## PROBLEM TO SOLVE
In the text below about Doing Exercise Psychology, turn the paragraph beginning "The book is arranged so that" into a short list that keeps its main facts.

## TEXT
# # # # #

According to the President’s Council on Fitness, Sports & Nutrition, “If exercise could be packaged into a pill, it would be the single most widely prescribed and beneficial medicine in the nation.” Yet the incorporation of physical activity into a regular routine proves difficult for many. Bringing together a field of experts, Doing Exercise Psychology uses applied theories alongside authentic client interactions to address the challenging psychological components of physical activity.
Doing Exercise Psychology helps students understand how to build connections with individual clients, strengthen the professional relationship through listening, and understand clients’ needs. The text features diverse topics, bridging health psychology and exercise psychology and demonstrating the increasingly important role of physical activity in overall wellness and health.
The first chapter is devoted to the development of mindfulness as a practitioner, while another addresses the difficulties professionals encounter with their own inactivity, encouraging self-reflection in order to be more helpful and open with clients. A key feature of many chapters in Doing Exercise Psychology is the in-the-trenches dialogue between practitioner and client, accompanied by follow-up commentary on what went right and what went wrong in particular sessions. Through these real-world scenarios, students will witness firsthand the methods that are most effective in communicating with clients. The text also explores complex questions such as these:
• What are the implications and consequences of using exercise as a component of psychological therapies?
• How can practitioners help clients with impaired movement abilities as a result of chronic conditions or illness embrace physical activity as part of their therapy or their lives?
• How can exercise be incorporated in therapies to change nutrition, smoking, and alcohol habits?
• Why are some exercise protocols that are extremely effective for some but not for others?
• How can relationships, interrelatedness, and attunement to others be vehicles for healthy change in whatever kind of therapy is being done?
The book is arranged so that information flows progressively, covering major themes early and then applying them to the field. Part I introduces the relationship-building motif by covering the variety of relationships that one might find in exercise and physical activity settings. Part II addresses specific conditions and behavior change, with suggestions for encouraging activity in those who are also working to quit smoking, reduce alcohol consumption, or modify their nutrition habits. Part III deals directly with chronic and major medical conditions that professionals will contend with on a regular basis, including cancer, heart disease, and multiple sclerosis. Part IV delves into the dark side of exercise, such as overtraining, exercise dependence, and eating disorders.
A growing and exciting area of study, exercise psychology covers all the psychosocial, intra- and interpersonal, and cultural variables that come into play when people get together and exercise. Students and practitioners who work with individuals in exercise settings will find Doing Exercise Psychology a vital resource to refer to repeatedly in their practice.

# # # # #

## DATA PROVIDED
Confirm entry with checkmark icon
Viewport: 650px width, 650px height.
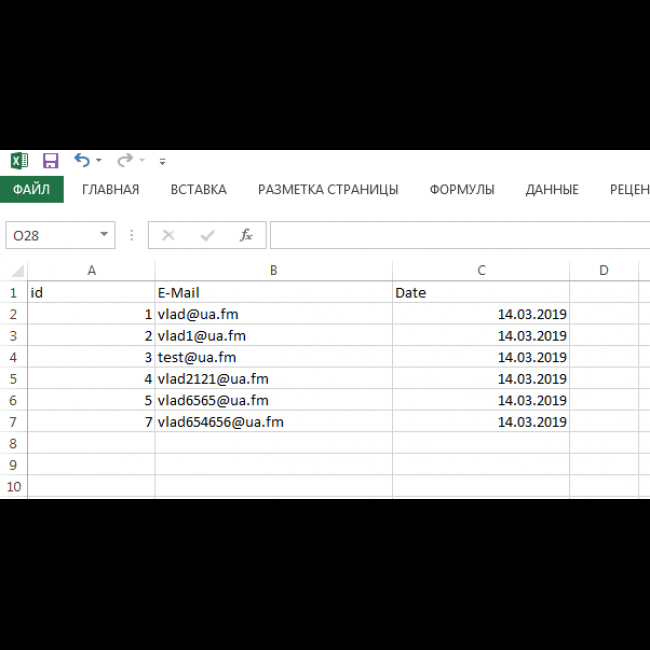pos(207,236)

# # # # #

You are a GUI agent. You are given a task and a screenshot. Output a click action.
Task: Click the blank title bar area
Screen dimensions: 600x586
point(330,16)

# # # # #

## OUTPUT FOR THIS EXERCISE
- Arrangement: information flows progressively, with major themes first and their application to the field afterward.
- Part I: relationship-building, through the range of relationships found in exercise and physical activity settings.
- Part II: specific conditions and behavior change, with ways to encourage activity in people also working to quit smoking, reduce alcohol consumption, or change nutrition habits.
- Part III: chronic and major medical conditions professionals regularly face, including cancer, heart disease, and multiple sclerosis.
- Part IV: the dark side of exercise, such as overtraining, exercise dependence, and eating disorders.